Problem details: Write every entry out again, unchanged.

Data extracted from a collection
▼
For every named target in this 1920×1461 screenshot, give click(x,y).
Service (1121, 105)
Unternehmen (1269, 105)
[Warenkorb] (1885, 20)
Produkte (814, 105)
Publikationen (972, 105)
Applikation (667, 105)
▲
Solution:
For every named target in this 1920×1461 screenshot, give click(x,y).
Service (1121, 105)
Unternehmen (1269, 105)
[Warenkorb] (1885, 20)
Produkte (814, 105)
Publikationen (972, 105)
Applikation (667, 105)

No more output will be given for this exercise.